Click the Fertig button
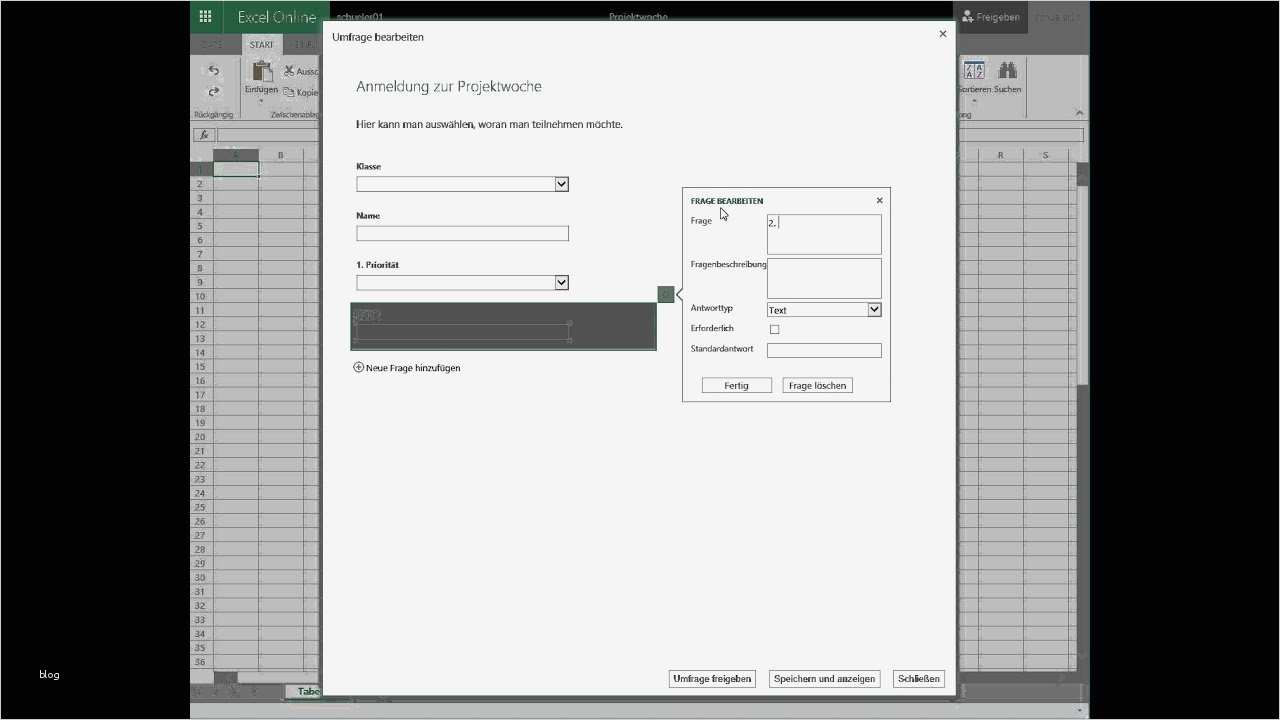1280x720 pixels. pos(736,385)
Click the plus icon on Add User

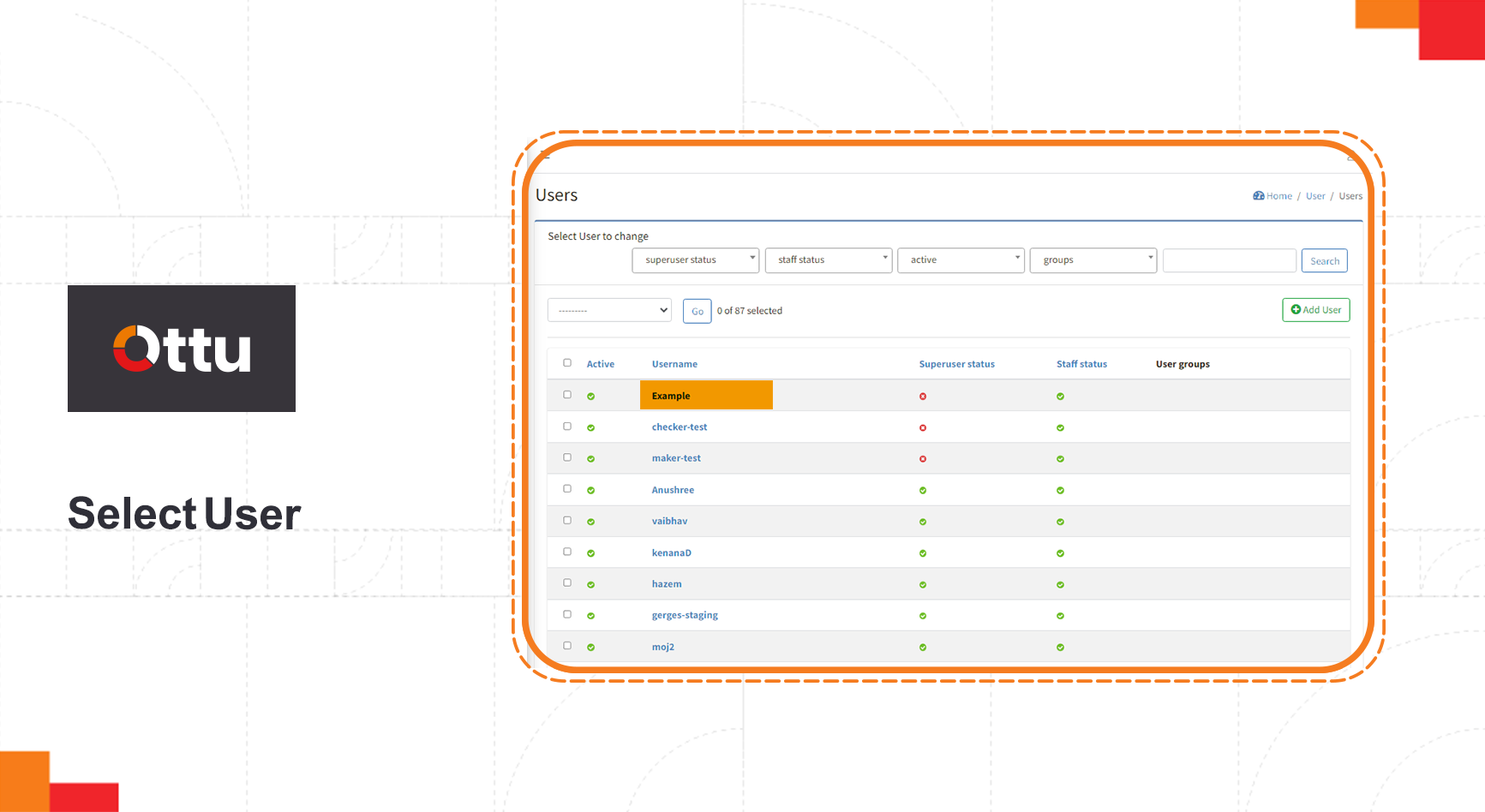pyautogui.click(x=1296, y=310)
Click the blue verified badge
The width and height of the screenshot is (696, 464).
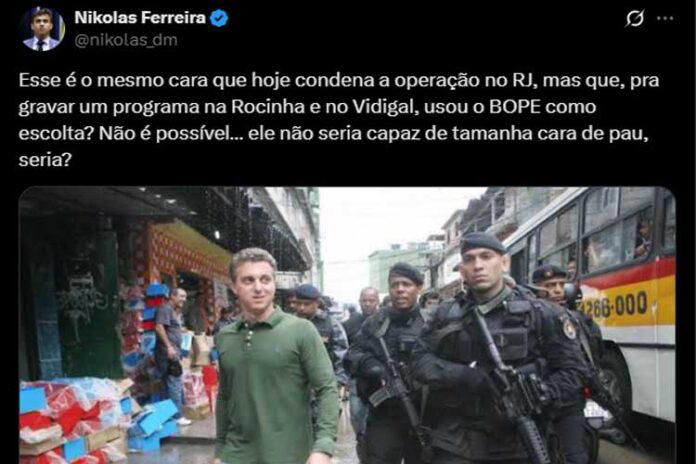(219, 18)
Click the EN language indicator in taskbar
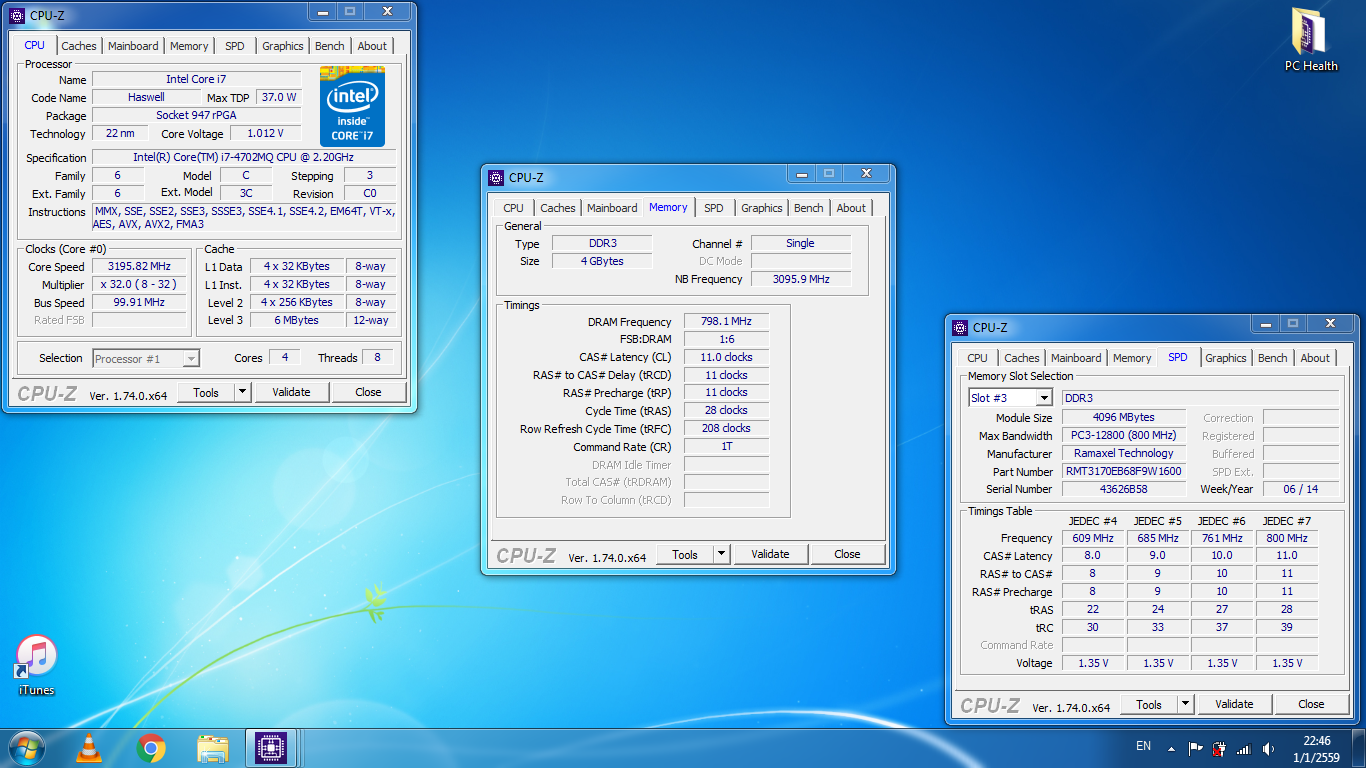 (1143, 746)
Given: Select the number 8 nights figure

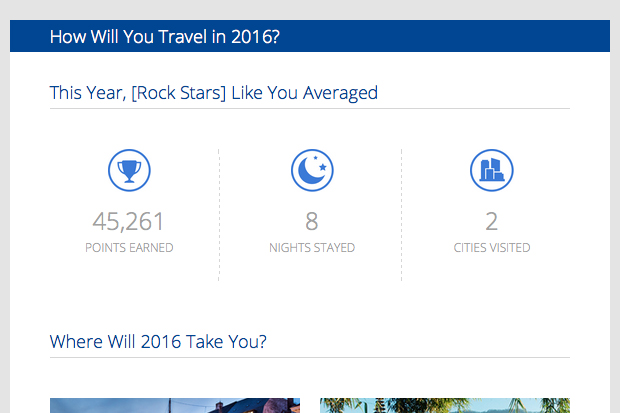Looking at the screenshot, I should (x=311, y=221).
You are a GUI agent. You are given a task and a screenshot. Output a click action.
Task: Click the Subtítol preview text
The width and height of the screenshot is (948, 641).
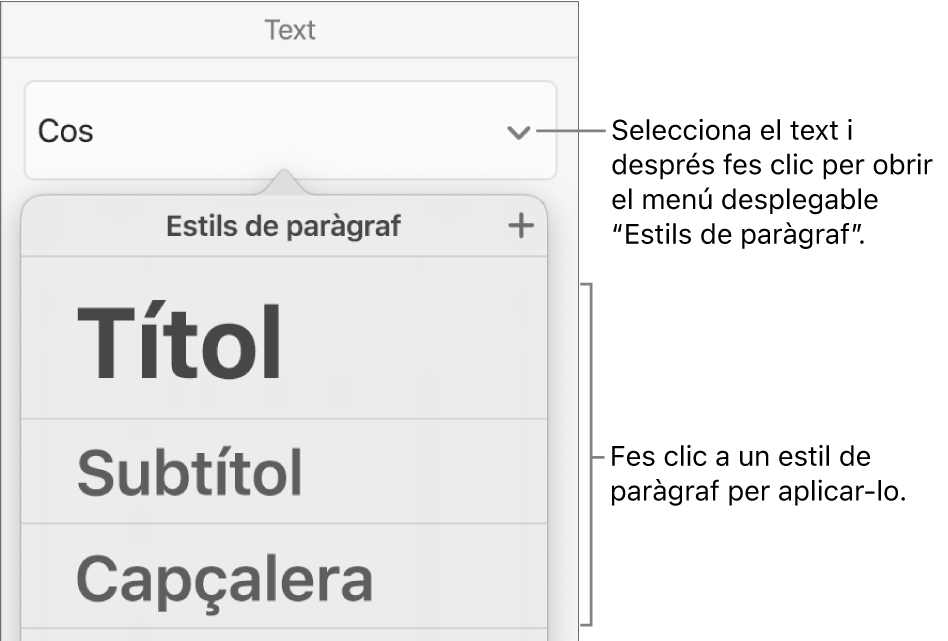pyautogui.click(x=190, y=472)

· · · · · · ·

WHAT YOU WILL DO: Only the lines from the first line of the listing above through the line with "You are a GUI" should be set down, exactly and without pictures.

TASK RESPONSE:
Click the Fertig button
1280x720 pixels. pos(736,385)
Click the plus icon on Add User

pyautogui.click(x=1296, y=310)
Click the blue verified badge
The width and height of the screenshot is (696, 464).
(219, 18)
Click the EN language indicator in taskbar
 (1143, 746)
Given: Select the number 8 nights figure

Looking at the screenshot, I should (x=311, y=221).
You are a GUI agent. You are given a task and a screenshot. Output a click action.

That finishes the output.